Fé e força de espírito, resiliência e esperança em Cristo que venceu a morte, até mesmo a morte que parte o coração após mais um massacre de civis: Sua Beatitude Sviatoslav Shevchuk, arcebispo-mor de Kiev, fala à mídia do Vaticano sobre mais uma Semana Santa em tempos de guerra, que começou com o ataque russo à cidade de Sumy no Domingo de Ramos, que matou 34 pessoas e feriu cerca de 120, incluindo cerca de quinze crianças. Outro golpe cruel que, no entanto, afirma ele, não afetou nem o senso de humanidade nem as convicções mais profundas da alma.
Estamos no Ano Santo cujo tema é “Peregrinos da Esperança”. Também a solenidade da Ressurreição nos leva a pensar na esperança. Como a esperança do povo da Ucrânia, e especialmente dos fiéis católicos, mudou nestes anos de guerra?

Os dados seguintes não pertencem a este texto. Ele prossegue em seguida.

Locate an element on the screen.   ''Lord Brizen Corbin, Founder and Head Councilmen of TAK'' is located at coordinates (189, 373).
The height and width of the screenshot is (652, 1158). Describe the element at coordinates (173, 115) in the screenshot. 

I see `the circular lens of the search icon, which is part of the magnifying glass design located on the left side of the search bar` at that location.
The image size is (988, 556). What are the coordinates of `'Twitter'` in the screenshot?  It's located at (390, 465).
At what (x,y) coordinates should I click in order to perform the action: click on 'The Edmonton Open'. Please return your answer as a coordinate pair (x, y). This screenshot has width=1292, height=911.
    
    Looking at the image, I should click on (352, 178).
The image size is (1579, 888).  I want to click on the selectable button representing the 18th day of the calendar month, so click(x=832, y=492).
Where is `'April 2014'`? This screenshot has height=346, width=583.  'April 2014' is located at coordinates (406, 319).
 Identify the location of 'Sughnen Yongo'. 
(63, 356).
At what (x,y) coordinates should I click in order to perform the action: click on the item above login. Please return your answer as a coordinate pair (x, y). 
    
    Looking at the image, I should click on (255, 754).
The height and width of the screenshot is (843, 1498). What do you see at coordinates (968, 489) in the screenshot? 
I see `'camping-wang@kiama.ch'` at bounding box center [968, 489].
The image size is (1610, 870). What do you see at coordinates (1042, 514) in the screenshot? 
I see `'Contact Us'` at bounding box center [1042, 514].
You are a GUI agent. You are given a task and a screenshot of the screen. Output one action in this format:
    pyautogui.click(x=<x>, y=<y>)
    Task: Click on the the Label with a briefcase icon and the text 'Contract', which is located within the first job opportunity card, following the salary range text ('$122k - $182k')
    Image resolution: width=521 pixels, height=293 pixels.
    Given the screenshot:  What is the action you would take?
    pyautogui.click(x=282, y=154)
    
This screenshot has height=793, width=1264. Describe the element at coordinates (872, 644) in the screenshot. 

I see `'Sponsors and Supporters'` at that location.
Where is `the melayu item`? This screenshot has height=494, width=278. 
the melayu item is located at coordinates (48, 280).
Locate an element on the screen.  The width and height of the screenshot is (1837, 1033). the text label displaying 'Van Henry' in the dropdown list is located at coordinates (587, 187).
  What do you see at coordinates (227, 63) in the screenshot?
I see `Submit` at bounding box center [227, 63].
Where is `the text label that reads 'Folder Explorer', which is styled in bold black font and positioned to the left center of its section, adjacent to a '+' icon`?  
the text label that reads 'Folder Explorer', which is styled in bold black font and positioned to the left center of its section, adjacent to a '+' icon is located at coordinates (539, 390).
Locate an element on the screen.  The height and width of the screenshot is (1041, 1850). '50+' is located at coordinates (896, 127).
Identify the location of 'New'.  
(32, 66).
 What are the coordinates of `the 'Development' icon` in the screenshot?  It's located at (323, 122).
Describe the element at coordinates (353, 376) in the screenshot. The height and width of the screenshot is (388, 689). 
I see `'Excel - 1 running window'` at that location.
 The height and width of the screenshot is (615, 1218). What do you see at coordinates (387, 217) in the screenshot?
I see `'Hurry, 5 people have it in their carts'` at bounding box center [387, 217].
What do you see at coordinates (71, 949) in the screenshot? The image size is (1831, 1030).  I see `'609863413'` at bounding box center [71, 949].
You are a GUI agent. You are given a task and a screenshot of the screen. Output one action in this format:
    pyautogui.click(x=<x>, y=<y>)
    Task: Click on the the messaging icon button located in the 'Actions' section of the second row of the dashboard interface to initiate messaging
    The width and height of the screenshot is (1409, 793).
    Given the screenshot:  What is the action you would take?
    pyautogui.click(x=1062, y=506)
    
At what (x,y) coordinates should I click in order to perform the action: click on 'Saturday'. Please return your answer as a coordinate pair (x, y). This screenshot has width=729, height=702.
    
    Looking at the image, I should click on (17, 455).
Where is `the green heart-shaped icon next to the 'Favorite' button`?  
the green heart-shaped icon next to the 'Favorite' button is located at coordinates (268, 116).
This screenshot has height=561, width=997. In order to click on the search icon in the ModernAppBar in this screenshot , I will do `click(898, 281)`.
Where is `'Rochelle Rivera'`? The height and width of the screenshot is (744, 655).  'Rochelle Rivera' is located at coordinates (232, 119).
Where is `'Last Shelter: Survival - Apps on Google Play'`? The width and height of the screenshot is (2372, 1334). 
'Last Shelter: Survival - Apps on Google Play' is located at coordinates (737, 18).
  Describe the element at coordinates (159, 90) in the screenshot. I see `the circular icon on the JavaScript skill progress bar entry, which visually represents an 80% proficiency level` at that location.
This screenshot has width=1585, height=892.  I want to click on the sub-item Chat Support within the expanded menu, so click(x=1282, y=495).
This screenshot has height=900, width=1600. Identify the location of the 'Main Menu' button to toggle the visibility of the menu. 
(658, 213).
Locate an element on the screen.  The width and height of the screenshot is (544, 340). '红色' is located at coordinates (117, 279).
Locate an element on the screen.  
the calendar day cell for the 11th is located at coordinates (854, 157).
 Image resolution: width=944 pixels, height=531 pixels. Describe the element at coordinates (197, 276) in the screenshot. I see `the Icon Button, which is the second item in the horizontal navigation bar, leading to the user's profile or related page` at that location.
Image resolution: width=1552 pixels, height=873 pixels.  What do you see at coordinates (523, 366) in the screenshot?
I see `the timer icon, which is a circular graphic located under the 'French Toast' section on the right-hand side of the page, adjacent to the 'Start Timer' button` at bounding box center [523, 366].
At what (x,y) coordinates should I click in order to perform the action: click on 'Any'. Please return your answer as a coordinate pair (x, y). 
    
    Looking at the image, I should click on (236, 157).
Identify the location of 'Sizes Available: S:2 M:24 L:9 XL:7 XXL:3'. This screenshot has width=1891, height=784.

Para nós hoje, a esperança é verdadeiramente a fonte da nossa sobrevivência, da capacidade de resistir, de seguir em frente. Penso que a esperança como tal não mudou, porque a nossa esperança é sempre o Senhor Jesus Cristo. Não confiamos em algo, mas em alguém. E Esta relação com Jesus que sofreu por nós, que morreu e ressuscitou, é a fonte da nossa esperança. Talvez o que muda seja a forma como percebemos essa esperança e entender o quão importante é não apenas ter sentimentos de esperança — como costumamos dizer: "Esperemos que tudo fique bem" —, mas ter a esperança como virtude. Ou seja, como uma força infundida pelo Espírito Santo, uma força do Ressuscitado que vive e pulsa dentro de nós. E devo dizer que à medida que a dor aumenta, também aumenta essa percepção de que a força de Cristo ressuscitado não está apenas conosco, mas está em nós. A esperança é realmente uma realidade que vivemos. Por isso somos verdadeiramente muito gratos ao Papa Francisco que abriu as portas da esperança. Devo dizer que muitas pessoas vêm em peregrinação, especialmente neste período da Quaresma, às nossas catedrais, aos nossos santuários, precisamente para fazer crescer esta esperança. Os peregrinos participam dos Sacramentos da Confissão e da Eucaristia, rezam pelo Papa e por sua saúde e recebem essas graças que o Ano Santo nos oferece e que o Santo Padre nos permite experimentar não apenas em Roma - porque muitos peregrinos vão a Roma - mas também aqui conosco.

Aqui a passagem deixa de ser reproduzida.